Laufen mit Kindern

Für Familien ist es nicht immer leicht, Sport und Kinder unter einen Hut zu bringen. Da kommt schnell der Gedanke auf, alles miteinander zu verbinden. Solange die Kinder noch im Kinderwagen sitzen, geht das ganz einfach. Sportliche Jogger als Kinderwagen gleichen auch unebene Böden aus und Kleinkinder genießen es zumeist, in flottem Tempo durch die schöne Landschaft gefahren zu werden. Schwieriger wird es, wenn die Kleinen dafür zu groß werden. Mit Kindergartenkindern kann man natürlich nicht gemeinsam laufen. Spaziergänge und kurze Spurts sind aber immer drin. Sie sind gesund und machen den Kindern viel Spaß. Mit der Einschulung nimmt bei Kindern die Kondition zu. Sportliche Kinder möchten dann gern mit, wenn Mama und Papa die Laufschuhe anziehen. Doch in diesem Alter dürfen Kinder keinesfalls ihre Eltern laufend begleiten. Sie können stattdessen auf dem Rad mitfahren. Damit das Kind nicht überfordert wird, sollte man sich während des Ausflugs unterhalten. Lässt die Motivation des Kindes nach, wird es schweigsamer oder langsamer, muss der Ausflug enden.

Schulkinder im Laufsport

Auch sehr sportliche Kinder, die in der Schule schon durch hohe sportliche Leistungen auffallen, sollten in der Freizeit nicht zu sehr gefordert werden. Ein 10 jähriger schafft durchaus auch schon längere Etappen, Die Fähigkeit zu haben bedeutet nicht, dass ihm das auch gut tut. Gerade bei Kindern, die früh im Laufsport gefördert werden, zeigen sich oft später schwere Leistungseinbrüche. Deshalb ist besonders bei Kinder-Wettkämpfen Vorsicht angesagt. Das gilt vor allem bei den Kindern, die besonders ehrgeizig sind. Trainiert das Kind in einem Verein, sollte man regelmäßig zuschauen und sich ein Bild vom Trainingsausmaß machen. Kinder ab 11 Jahren können bis zu dreimal pro Woche trainieren, der Schwerpunkt sollte aber nicht auf der Tempoarbeit oder langen Strecken liegen.

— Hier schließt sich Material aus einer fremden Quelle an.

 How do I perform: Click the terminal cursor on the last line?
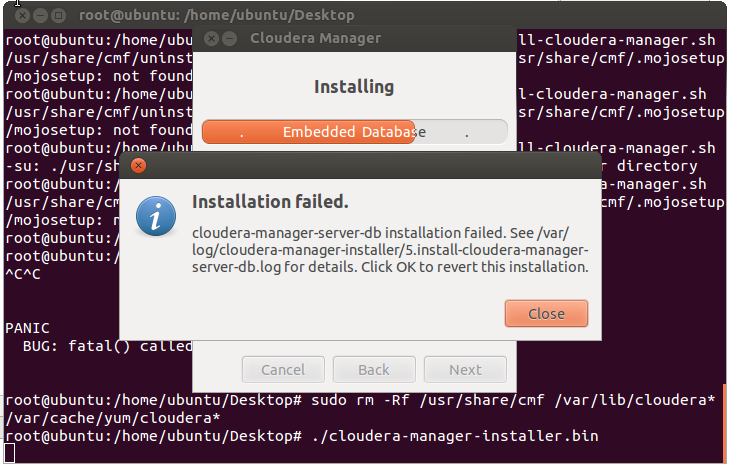tap(9, 454)
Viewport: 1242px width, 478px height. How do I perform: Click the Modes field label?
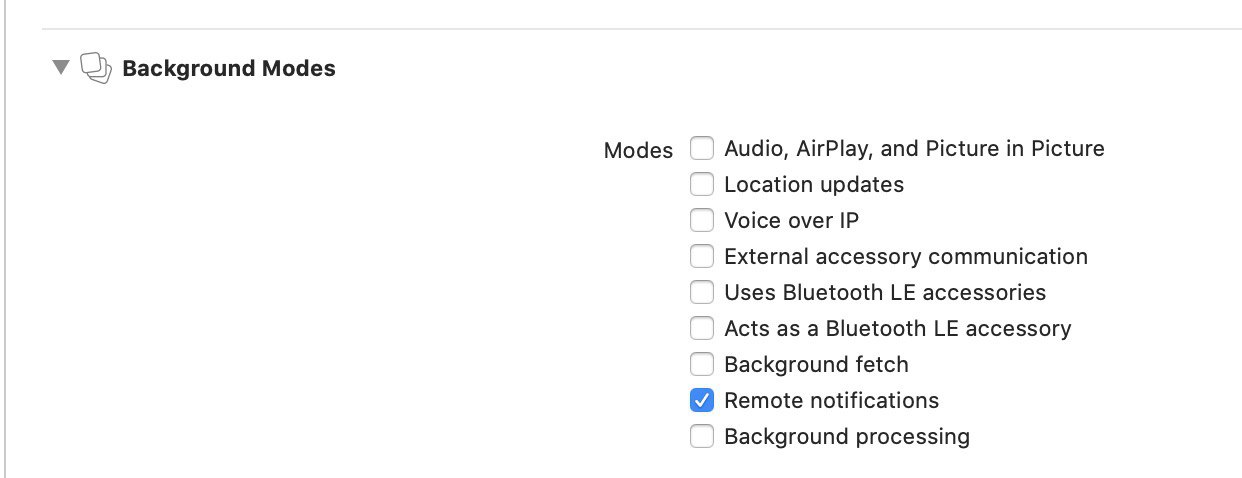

Es sollte stets genügend Zeit für andere Freizeitaktivitäten bleiben, damit die Entwicklung nicht darunter leidet.

In der Pubertät

Kinder, die aktive Sportler sind, kommen oft leichter durch die Pubertät. Laufen die Eltern ebenfalls, so ist der gemeinsame Sport eine wichtige Basis, die dem Zusammenhalt sehr gut tut. Nicht nur deshalb sollte man die Kinder ermutigen, ihren Sport weiter zu betreiben, ohne sie jedoch zu zwingen. Mehr als 60 km pro Woche sollten auch talentierte und gut trainierte Jugendliche nicht laufen. In diesem Fall gilt: weniger ist mehr. Die Zahl der Wettkämpfe sollte möglichst gering sein und kritisch diskutiert werden. Außerdem sollten sich Eltern vorher über die Strecke informieren. Schöner als Straßenläufe sind zum Beispiel spannende Crossläufe durch den Wald.